━━ Records shown ━━
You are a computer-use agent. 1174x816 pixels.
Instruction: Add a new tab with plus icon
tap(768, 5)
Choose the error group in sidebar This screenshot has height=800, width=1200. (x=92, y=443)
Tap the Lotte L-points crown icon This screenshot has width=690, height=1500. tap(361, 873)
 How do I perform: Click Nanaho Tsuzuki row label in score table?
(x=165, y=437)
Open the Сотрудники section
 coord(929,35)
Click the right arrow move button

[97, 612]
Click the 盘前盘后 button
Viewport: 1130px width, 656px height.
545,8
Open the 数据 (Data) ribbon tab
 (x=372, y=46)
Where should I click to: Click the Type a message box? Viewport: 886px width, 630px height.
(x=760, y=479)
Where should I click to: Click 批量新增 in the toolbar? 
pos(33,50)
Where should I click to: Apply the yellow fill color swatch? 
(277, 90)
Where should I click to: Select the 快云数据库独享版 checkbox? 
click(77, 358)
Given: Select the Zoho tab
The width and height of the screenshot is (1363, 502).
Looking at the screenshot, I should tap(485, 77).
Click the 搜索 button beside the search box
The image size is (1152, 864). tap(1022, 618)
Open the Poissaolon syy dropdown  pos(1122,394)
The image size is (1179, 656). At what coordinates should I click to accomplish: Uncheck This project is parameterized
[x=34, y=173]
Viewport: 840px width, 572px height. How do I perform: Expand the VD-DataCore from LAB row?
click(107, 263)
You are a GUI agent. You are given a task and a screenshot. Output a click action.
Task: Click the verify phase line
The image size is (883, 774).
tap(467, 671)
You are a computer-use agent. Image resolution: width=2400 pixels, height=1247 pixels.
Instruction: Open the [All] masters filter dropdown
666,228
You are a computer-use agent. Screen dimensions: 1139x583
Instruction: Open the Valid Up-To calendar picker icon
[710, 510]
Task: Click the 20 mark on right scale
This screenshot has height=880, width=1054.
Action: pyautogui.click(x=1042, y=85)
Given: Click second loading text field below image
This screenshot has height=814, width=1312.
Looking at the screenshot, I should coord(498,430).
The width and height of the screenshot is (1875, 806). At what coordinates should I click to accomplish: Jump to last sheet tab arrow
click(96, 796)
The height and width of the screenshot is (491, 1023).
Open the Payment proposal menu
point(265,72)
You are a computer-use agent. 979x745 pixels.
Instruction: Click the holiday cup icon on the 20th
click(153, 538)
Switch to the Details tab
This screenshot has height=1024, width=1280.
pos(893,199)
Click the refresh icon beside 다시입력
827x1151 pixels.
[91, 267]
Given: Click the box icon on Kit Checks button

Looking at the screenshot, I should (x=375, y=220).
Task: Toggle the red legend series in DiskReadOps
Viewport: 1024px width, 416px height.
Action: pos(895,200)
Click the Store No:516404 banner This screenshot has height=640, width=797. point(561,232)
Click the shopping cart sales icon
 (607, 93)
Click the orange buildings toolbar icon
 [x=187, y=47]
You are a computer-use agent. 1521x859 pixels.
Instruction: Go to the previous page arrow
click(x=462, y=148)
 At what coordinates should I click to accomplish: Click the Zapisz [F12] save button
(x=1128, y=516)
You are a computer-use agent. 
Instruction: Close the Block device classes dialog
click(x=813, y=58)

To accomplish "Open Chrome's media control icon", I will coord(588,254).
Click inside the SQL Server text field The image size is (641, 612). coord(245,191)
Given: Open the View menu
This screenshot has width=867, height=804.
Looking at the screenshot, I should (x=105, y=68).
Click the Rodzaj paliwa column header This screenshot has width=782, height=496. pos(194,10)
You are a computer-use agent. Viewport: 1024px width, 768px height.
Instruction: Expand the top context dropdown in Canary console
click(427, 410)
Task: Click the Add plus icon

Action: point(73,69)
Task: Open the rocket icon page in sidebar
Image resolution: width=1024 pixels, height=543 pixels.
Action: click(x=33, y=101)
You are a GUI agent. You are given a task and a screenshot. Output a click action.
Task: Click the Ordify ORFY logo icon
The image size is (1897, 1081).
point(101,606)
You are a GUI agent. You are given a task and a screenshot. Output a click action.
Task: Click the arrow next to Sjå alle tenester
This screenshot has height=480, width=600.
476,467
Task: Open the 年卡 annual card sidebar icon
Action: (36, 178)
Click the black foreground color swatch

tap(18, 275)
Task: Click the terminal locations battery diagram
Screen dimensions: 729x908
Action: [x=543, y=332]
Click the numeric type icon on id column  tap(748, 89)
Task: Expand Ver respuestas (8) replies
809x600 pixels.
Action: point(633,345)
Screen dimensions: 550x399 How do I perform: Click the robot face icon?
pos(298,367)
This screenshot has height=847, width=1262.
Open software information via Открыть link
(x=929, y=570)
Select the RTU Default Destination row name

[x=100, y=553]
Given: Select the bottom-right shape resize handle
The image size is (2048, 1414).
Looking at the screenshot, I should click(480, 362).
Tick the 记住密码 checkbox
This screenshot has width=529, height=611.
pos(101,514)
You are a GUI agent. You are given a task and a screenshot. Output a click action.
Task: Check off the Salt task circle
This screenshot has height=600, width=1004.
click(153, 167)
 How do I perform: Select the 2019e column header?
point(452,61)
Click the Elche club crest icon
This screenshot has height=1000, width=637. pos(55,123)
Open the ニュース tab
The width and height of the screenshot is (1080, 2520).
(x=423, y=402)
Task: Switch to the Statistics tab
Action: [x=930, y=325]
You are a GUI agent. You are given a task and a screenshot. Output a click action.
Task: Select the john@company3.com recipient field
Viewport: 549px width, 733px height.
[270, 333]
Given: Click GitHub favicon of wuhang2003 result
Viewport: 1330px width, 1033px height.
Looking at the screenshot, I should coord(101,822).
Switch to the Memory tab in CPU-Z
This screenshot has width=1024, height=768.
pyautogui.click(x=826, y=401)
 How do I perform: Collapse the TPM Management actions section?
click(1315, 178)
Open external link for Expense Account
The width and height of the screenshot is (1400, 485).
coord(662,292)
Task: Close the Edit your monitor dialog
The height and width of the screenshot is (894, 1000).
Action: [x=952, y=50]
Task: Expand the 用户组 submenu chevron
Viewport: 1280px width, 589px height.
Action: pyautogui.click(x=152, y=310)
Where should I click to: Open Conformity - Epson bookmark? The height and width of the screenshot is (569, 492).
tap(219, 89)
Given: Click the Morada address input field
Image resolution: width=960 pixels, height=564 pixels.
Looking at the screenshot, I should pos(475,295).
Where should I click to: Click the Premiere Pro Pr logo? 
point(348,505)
━━━
Work required:
Could each line above be retyped exactly?

Response to the task:
You are a computer-use agent. 1174x816 pixels.
Instruction: Add a new tab with plus icon
tap(768, 5)
Choose the error group in sidebar This screenshot has height=800, width=1200. (x=92, y=443)
Tap the Lotte L-points crown icon This screenshot has width=690, height=1500. tap(361, 873)
 How do I perform: Click Nanaho Tsuzuki row label in score table?
(x=165, y=437)
Open the Сотрудники section
 coord(929,35)
Click the right arrow move button

[97, 612]
Click the 盘前盘后 button
Viewport: 1130px width, 656px height.
545,8
Open the 数据 (Data) ribbon tab
 (x=372, y=46)
Where should I click to: Click the Type a message box? Viewport: 886px width, 630px height.
(x=760, y=479)
Where should I click to: Click 批量新增 in the toolbar? 
pos(33,50)
Where should I click to: Apply the yellow fill color swatch? 
(277, 90)
Where should I click to: Select the 快云数据库独享版 checkbox? 
click(77, 358)
Given: Select the Zoho tab
The width and height of the screenshot is (1363, 502).
Looking at the screenshot, I should tap(485, 77).
Click the 搜索 button beside the search box
The image size is (1152, 864). tap(1022, 618)
Open the Poissaolon syy dropdown  pos(1122,394)
The image size is (1179, 656). At what coordinates should I click to accomplish: Uncheck This project is parameterized
[x=34, y=173]
Viewport: 840px width, 572px height. How do I perform: Expand the VD-DataCore from LAB row?
click(107, 263)
You are a GUI agent. You are given a task and a screenshot. Output a click action.
Task: Click the verify phase line
The image size is (883, 774).
tap(467, 671)
You are a computer-use agent. Image resolution: width=2400 pixels, height=1247 pixels.
Instruction: Open the [All] masters filter dropdown
666,228
You are a computer-use agent. Screen dimensions: 1139x583
Instruction: Open the Valid Up-To calendar picker icon
[710, 510]
Task: Click the 20 mark on right scale
This screenshot has height=880, width=1054.
Action: pyautogui.click(x=1042, y=85)
Given: Click second loading text field below image
This screenshot has height=814, width=1312.
Looking at the screenshot, I should coord(498,430).
The width and height of the screenshot is (1875, 806). At what coordinates should I click to accomplish: Jump to last sheet tab arrow
click(96, 796)
The height and width of the screenshot is (491, 1023).
Open the Payment proposal menu
point(265,72)
You are a computer-use agent. 979x745 pixels.
Instruction: Click the holiday cup icon on the 20th
click(153, 538)
Switch to the Details tab
This screenshot has height=1024, width=1280.
pos(893,199)
Click the refresh icon beside 다시입력
827x1151 pixels.
[91, 267]
Given: Click the box icon on Kit Checks button

Looking at the screenshot, I should (x=375, y=220).
Task: Toggle the red legend series in DiskReadOps
Viewport: 1024px width, 416px height.
Action: pos(895,200)
Click the Store No:516404 banner This screenshot has height=640, width=797. point(561,232)
Click the shopping cart sales icon
 (607, 93)
Click the orange buildings toolbar icon
 [x=187, y=47]
You are a computer-use agent. 1521x859 pixels.
Instruction: Go to the previous page arrow
click(x=462, y=148)
 At what coordinates should I click to accomplish: Click the Zapisz [F12] save button
(x=1128, y=516)
You are a computer-use agent. 
Instruction: Close the Block device classes dialog
click(x=813, y=58)

To accomplish "Open Chrome's media control icon", I will coord(588,254).
Click inside the SQL Server text field The image size is (641, 612). coord(245,191)
Given: Open the View menu
This screenshot has width=867, height=804.
Looking at the screenshot, I should (x=105, y=68).
Click the Rodzaj paliwa column header This screenshot has width=782, height=496. pos(194,10)
You are a computer-use agent. Viewport: 1024px width, 768px height.
Instruction: Expand the top context dropdown in Canary console
click(427, 410)
Task: Click the Add plus icon

Action: point(73,69)
Task: Open the rocket icon page in sidebar
Image resolution: width=1024 pixels, height=543 pixels.
Action: click(x=33, y=101)
You are a GUI agent. You are given a task and a screenshot. Output a click action.
Task: Click the Ordify ORFY logo icon
The image size is (1897, 1081).
point(101,606)
You are a GUI agent. You are given a task and a screenshot. Output a click action.
Task: Click the arrow next to Sjå alle tenester
This screenshot has height=480, width=600.
476,467
Task: Open the 年卡 annual card sidebar icon
Action: (36, 178)
Click the black foreground color swatch

tap(18, 275)
Task: Click the terminal locations battery diagram
Screen dimensions: 729x908
Action: [x=543, y=332]
Click the numeric type icon on id column  tap(748, 89)
Task: Expand Ver respuestas (8) replies
809x600 pixels.
Action: point(633,345)
Screen dimensions: 550x399 How do I perform: Click the robot face icon?
pos(298,367)
This screenshot has height=847, width=1262.
Open software information via Открыть link
(x=929, y=570)
Select the RTU Default Destination row name

[x=100, y=553]
Given: Select the bottom-right shape resize handle
The image size is (2048, 1414).
Looking at the screenshot, I should click(480, 362).
Tick the 记住密码 checkbox
This screenshot has width=529, height=611.
pos(101,514)
You are a GUI agent. You are given a task and a screenshot. Output a click action.
Task: Check off the Salt task circle
This screenshot has height=600, width=1004.
click(153, 167)
 How do I perform: Select the 2019e column header?
point(452,61)
Click the Elche club crest icon
This screenshot has height=1000, width=637. pos(55,123)
Open the ニュース tab
The width and height of the screenshot is (1080, 2520).
(x=423, y=402)
Task: Switch to the Statistics tab
Action: [x=930, y=325]
You are a GUI agent. You are given a task and a screenshot. Output a click action.
Task: Select the john@company3.com recipient field
Viewport: 549px width, 733px height.
[270, 333]
Given: Click GitHub favicon of wuhang2003 result
Viewport: 1330px width, 1033px height.
Looking at the screenshot, I should coord(101,822).
Switch to the Memory tab in CPU-Z
This screenshot has width=1024, height=768.
pyautogui.click(x=826, y=401)
 How do I perform: Collapse the TPM Management actions section?
click(1315, 178)
Open external link for Expense Account
The width and height of the screenshot is (1400, 485).
coord(662,292)
Task: Close the Edit your monitor dialog
The height and width of the screenshot is (894, 1000).
Action: [x=952, y=50]
Task: Expand the 用户组 submenu chevron
Viewport: 1280px width, 589px height.
Action: pyautogui.click(x=152, y=310)
Where should I click to: Open Conformity - Epson bookmark? The height and width of the screenshot is (569, 492).
tap(219, 89)
Given: Click the Morada address input field
Image resolution: width=960 pixels, height=564 pixels.
Looking at the screenshot, I should pos(475,295).
Where should I click to: Click the Premiere Pro Pr logo? 
point(348,505)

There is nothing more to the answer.